All these features can be configured by adding flags to the pactup env call when initializing the shell. For instance, if your shell set up looks like eval "$(pactup env)" then you can add a flag to it by changing it to eval "$(pactup env --my-flag=value)"

Here’s a list of these features and capabilities:

--use-on-cd

✅ Highly recommended

--use-on-cd appends output to pactup env's output that will hook into your shell upon changing directories, and will switch the Pact version based on the requirements of the current directory, based on .pact-version or .pactrc.

This allows you do avoid thinking about pactup use, and only cd <DIR> to make it work.

--version-file-strategy=recursive

✅ Highly recommended

Makes pactup use and pactup install take parent directories into account when looking for a version file ("dotfile")--when no argument was given.
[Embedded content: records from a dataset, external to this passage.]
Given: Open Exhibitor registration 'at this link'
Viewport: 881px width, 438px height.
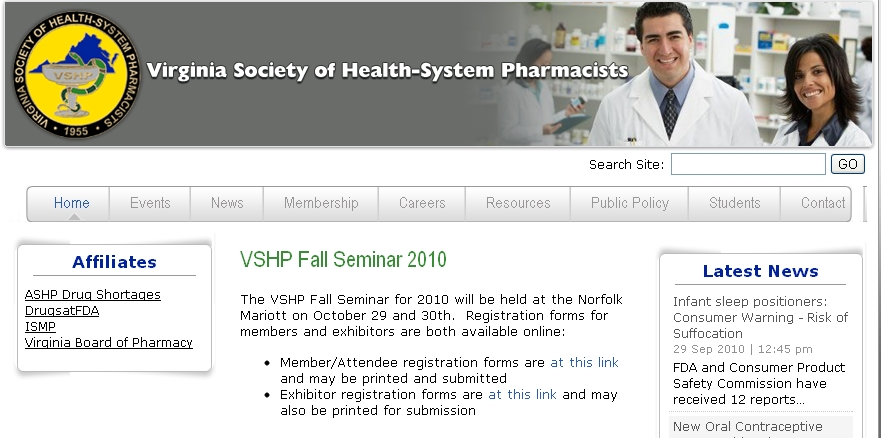Looking at the screenshot, I should pyautogui.click(x=523, y=395).
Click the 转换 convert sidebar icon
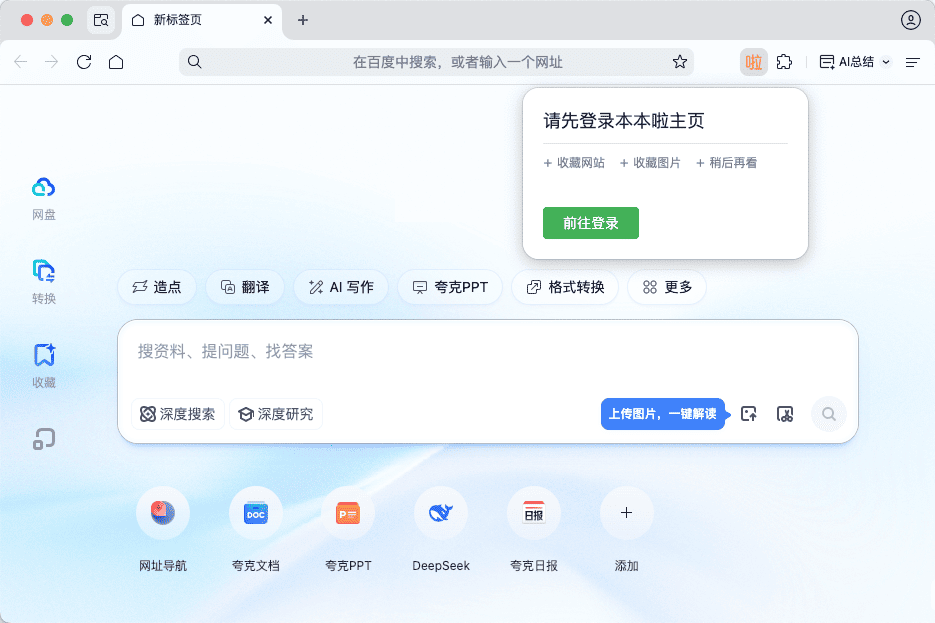 (x=44, y=271)
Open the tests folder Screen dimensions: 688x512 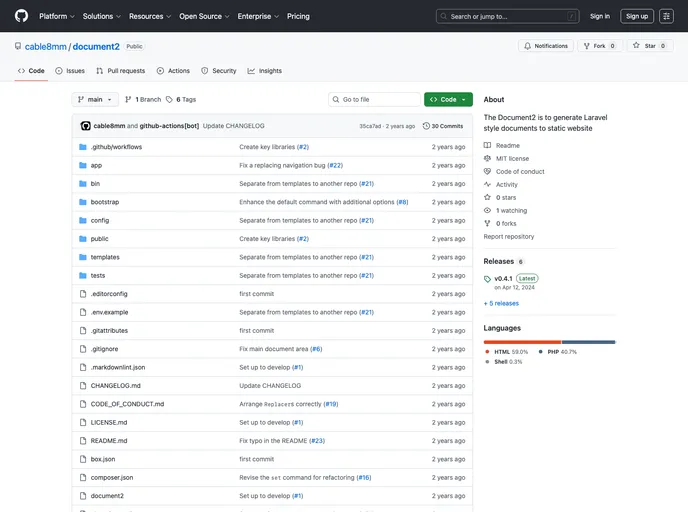(98, 275)
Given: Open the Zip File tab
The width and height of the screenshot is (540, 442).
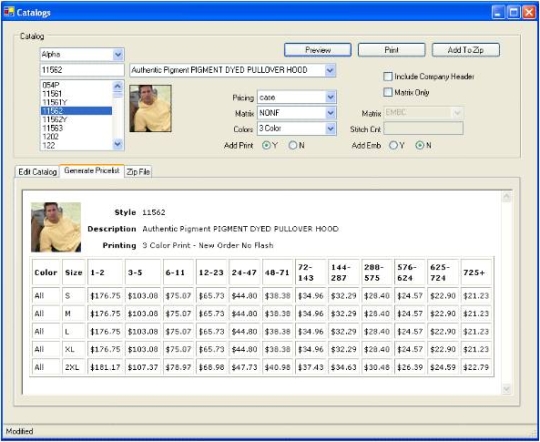Looking at the screenshot, I should click(138, 172).
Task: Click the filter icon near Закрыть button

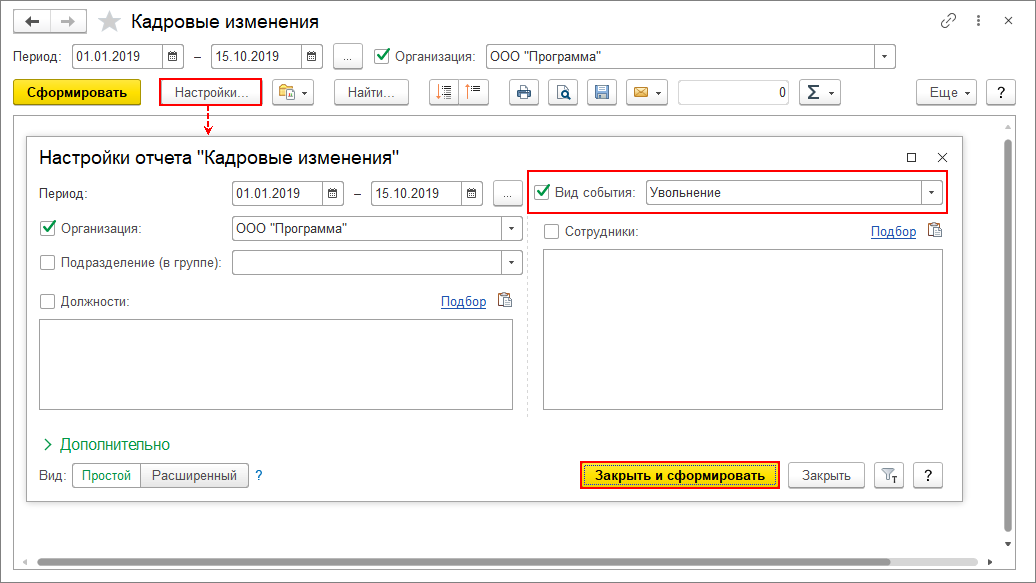Action: [888, 475]
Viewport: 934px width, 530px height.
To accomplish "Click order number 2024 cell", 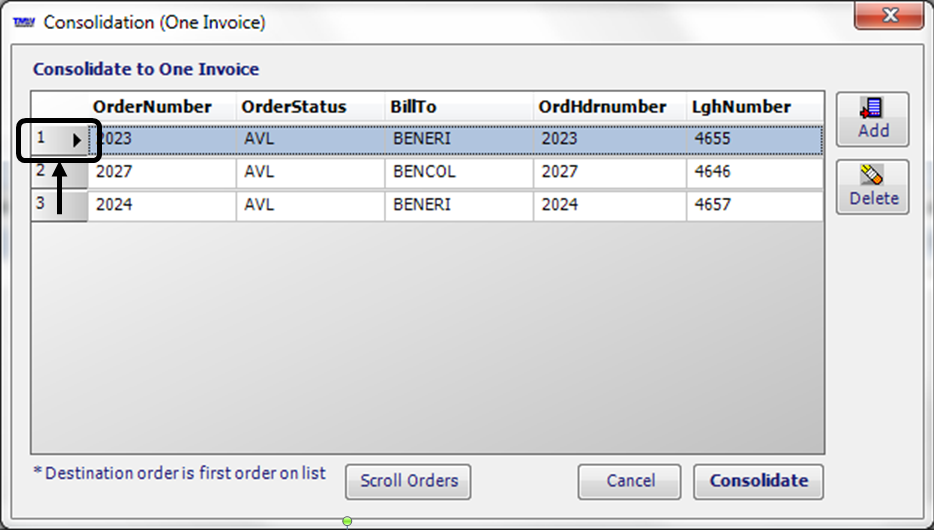I will click(114, 205).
So, let's say we have the following directory structure:

repo/
├── package.json
├── .pact-version <- with content: `4.11.0`
└── packages/
  └── my-package/ <- I am here
    └── package.json

And I'm running the following command:

repo/packages/my-package$ pactup use

Then pactup will switch to Pact v4.11.0

Without the explicit flag, the value is set to local, which will not traverse the directory tree and therefore will print:

repo/packages/my-package$ pactup use
error: Can't find version in dotfiles. Please provide a version manually to the command.